Hi Cliff, because this batter is thin, it is not suitable for air fryer cooking and you would need a tempura recipe specifically created for air fryer use. I don't have an air fryer myself so it's not something I can develop here at this time. Sorry I couldn't be of more help and I hope you find what you're looking for!
Yes! Finally a recipe that cools all the ingredients. I thought I was crazy to do that. Thanks for the weights. This is now my recipe! Cheers.
Haha well if it's crazy then I'm crazy too!
Thanks so much for the comment and 5 star review.
This did not work.. the temp of the oil was just too low - especially when adding cold items to the oil - which brought the oil temp down even more. Did I miss something - pre-cooking the veggies maybe?
Hi Ann, I'm sorry to hear it didn't work for you.

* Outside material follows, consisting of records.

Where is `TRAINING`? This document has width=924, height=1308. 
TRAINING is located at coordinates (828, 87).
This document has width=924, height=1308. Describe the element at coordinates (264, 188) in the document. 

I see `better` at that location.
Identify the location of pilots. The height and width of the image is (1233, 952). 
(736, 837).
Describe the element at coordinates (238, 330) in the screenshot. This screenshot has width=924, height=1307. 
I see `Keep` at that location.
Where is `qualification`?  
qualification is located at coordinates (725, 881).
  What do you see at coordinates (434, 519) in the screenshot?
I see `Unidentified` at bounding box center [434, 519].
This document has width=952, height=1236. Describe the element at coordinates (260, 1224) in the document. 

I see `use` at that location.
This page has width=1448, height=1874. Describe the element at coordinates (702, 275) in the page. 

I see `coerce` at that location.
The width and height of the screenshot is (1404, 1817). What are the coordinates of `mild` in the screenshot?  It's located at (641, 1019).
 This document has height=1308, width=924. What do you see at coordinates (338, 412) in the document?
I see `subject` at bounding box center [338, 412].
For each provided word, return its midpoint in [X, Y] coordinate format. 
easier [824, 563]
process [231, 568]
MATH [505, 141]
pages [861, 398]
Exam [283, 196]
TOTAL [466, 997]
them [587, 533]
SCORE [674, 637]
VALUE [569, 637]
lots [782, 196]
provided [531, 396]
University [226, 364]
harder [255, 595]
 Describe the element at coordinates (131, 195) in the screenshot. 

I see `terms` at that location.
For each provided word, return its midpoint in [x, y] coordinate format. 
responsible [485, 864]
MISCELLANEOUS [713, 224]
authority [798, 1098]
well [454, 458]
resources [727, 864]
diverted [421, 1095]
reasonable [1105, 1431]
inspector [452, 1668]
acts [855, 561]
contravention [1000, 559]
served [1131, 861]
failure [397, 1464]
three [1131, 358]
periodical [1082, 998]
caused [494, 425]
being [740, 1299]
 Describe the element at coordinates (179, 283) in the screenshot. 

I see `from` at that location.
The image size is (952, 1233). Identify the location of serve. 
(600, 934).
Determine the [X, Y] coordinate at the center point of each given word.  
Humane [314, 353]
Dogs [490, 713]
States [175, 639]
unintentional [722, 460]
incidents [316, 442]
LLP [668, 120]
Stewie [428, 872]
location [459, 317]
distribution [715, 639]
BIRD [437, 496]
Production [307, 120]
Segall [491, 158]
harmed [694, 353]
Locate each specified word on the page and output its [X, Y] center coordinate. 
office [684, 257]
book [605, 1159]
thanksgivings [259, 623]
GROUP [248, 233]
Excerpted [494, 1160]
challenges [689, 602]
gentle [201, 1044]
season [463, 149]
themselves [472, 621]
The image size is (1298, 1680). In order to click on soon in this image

What went wrong exactly? The batter didn't stick? The vegetables weren't cooked?
The oil should be preheated to 180°C (355°F). Tempura fries best between 160-180°C so by heating it to the higher end, this should accommodate for the cold items bringing the temperature down slightly, then the temperature should go back up as it cooks.
I'm not too sure why it didn't work for you (I've used this recipe many times and haven't had that problem). My only advice for problems with oil temperature is to use a thermometer for accuracy and fry in small batches, frying too many things at once can bring the temperature down too much.
What vegetables did you use? You don't need to pre-cook the vegetables, cutting them small or thin should be enough. Thank you for your feedback, I'll update the post with more advice on how to perfectly cut and cook the most commonly used vegetables. Hope this helps!
Hi Yuto, thanks for the recipe! Was really just looking to confirm quantities cuz usually eyeball it, but your tips and additions are very helpful! Mom, who's Japanese, only used iced water, flour, and egg, mixed gently with ohashi, and an electric wok. Don't have sparkling water to try (will try next time), but will be trying the corn starch, using mayo instead of egg for our small batch, and coating with flour before battering. Also using a little bottle of dipping sauce that someone gave me - ran out of mirin so it's a good excuse to be lazy and finally see how that sauce in a bottle is. Since it's a small batch, will get to try out the deep fryer instead of the usual electric wok. We're having a late snack of broccoli and onion tempura with rice tonight! BBL... Oishi! Love the corn starch addition, and the batter stuck perfectly to the onion slices as promised! Hubs wants more! Think the electric wok is better. Bottled sauce was ok, but will stick to Mom's sauce. Thanks again!
Thank you for trying the recipe and sharing your experience. The mayo trick is great for small batches isn't it?
Glad to hear you and your husband enjoyed the recipe, thanks again!